It has been raining off and on all day and the camp is a sea of mud and water. At last I have started to write again when it is getting almost too late, but I have got a candle and shall continue by its light. This lying around in dirt is frightfully depressing. One needs to have something to do all the time or he gets paralysis of the will. Although this letter has been on my mind all afternoon I couldn’t lift a finger. Once started I can continue indefinitely.

The weather cleared for a few moments about six o’clock and then most beautiful rainbow I have ever seen appeared in the sky. It formed a perfect arch and was so vivid that you could easily distinguish the seven colors. There was another fainter bow above it in this fashion. I have just come back from a short walk with Farmer and am now sitting on the floor of our pig-pen. Farmer s reading, Cassell is writing a letter, the rest are away. Dorland is in Swindon on a week end pass. I am looking forward to to morrow because at noon to day I received a telegram from Bill saying he was coming up to morrow! It was sent from Paddington so I suppose he is on leave at last! I am awfully glad because he has had a very dreary hard time poor fellow – not getting the work he expected and not getting passes.

I had nearly finished the account of events since returning from London. Last evening about six o’clock the cyclists returned from Bath soaked with much and water but in fine spirits. Only two had dropped out. For two nights they had slept on the ground in the pouring rain. One of the fellows told me that the second night some of them woke up in two or three inches of water. It is extraordinary how you can get your clothes soaking wet, go around for days sleeping in them and never feel any effects! This morning I was again helping to write out the passes and railway vouchers and this afternoon, as I have already told you, I was afflicted with acute laziness.
+++++
> _SET OF TASKS_
[1] For each statement, decide whether it agrees with the camp letter, answering yes or no and quoting the letter's deciding words: (a) Only two of the cyclists dropped out. (b) Dorland is sitting in the pig-pen with Farmer and Cassell. (c) Bill's telegram was sent from Paddington.
[2] In the camp letter, at what time did the rainbow appear?
[3] Please carry the camp letter on from its final sentence.
The data that follow are separate from the camp letter.

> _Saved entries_
+++++
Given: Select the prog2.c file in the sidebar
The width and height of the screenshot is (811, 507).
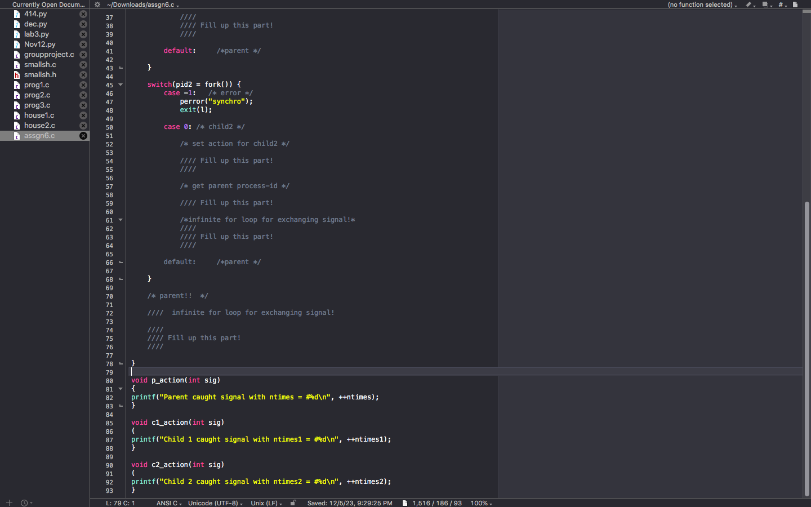Looking at the screenshot, I should click(x=38, y=95).
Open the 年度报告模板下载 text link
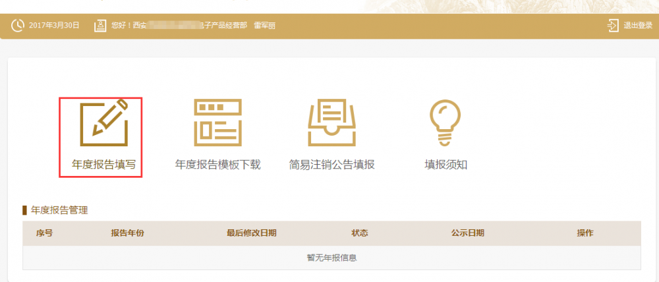The height and width of the screenshot is (282, 659). click(217, 165)

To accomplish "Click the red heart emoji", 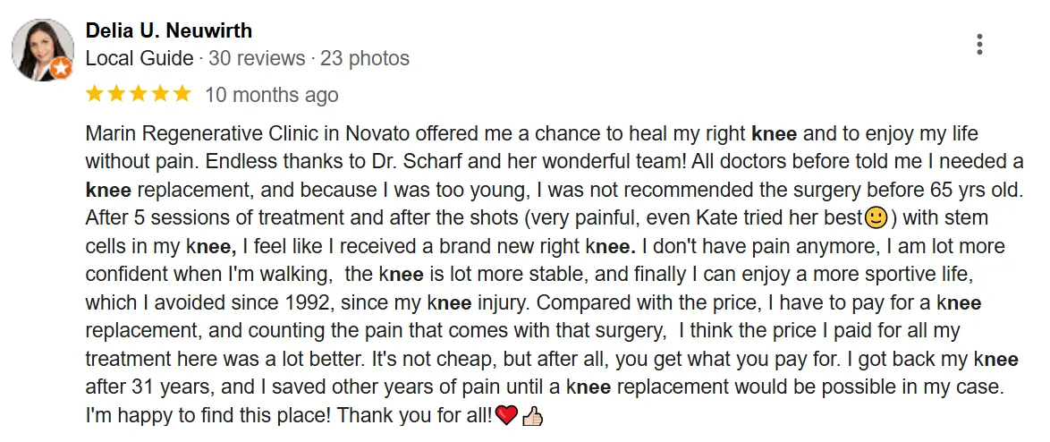I will coord(507,416).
+++++
> _TASK RESULTS_
[1]
(a) Yes: "Only two had dropped out."
(b) No: "Dorland is in Swindon on a week end pass."
(c) Yes: "It was sent from Paddington"

[2] About six o'clock, when the weather cleared for a few moments.

[3]
I must tell you how they treat returned heroes in the army. The fortunate ones get put on permanent mess fatigue or something like that, but there was a very nice fellow of some refinement and sensitivities who came into our tent a few evenings ago. He had shrapnel wounds in the stomach and after a long period in the hospital had been discharged as fit for duty. The next day he went on parade and in going over the obstacle course he suddenly fell down in the greatest agony. He nearly fainted and the way he writhed on the ground was horrible. First, M’Armour, the officer in charge that day, meremly leaned on his cane and ordered to men to fall out and carry him away. If the poor chap had been a dog he might have got some pity, but being only an obedient private and a good soldier he was merely a piece of machinery. One thing I have learned from experience that the more you try to be a good soldier and obey all orders without complaint, the more they will but it over you! I tried it once and got all the rottenest fatigues in the camp for about a week. You see the officers take for granted that every man will on every possible occasion ‘swing the lead’ a technical phrase which means simply to fake or to shirk one’s duty. When this is the case the only way to get on is to ‘swing the lead’ a little better than somebody else. Of course you have to be very careful for the penalty for this sort of thing is severe, but its the only thing. “Pull” is the best thing to get you anywhere in the army but finishing that, “Bull” (i.e. Bluff) will go a long way.

To morrow I shall continue this letter in another instalment which will recount the happenings on my five days leave. I had a simply great time. I have grown to love London. It is an extremely fascinating city. Mrs Des Prieny and I agreed on that point. Then I had a five day in Cambridge and another at Folkstone with Bill. I got some beautiful photographic views of Cambridge and London which I am sending. I hope you are feeling well Mother and that you keep cheerful. You have no idea how encouraging are all the letters I get from home. They make you feel that there is somebody who knows what you really are and understands you. Much love to you all. Tell Father that his letters help to cheer and strengthen me immensely.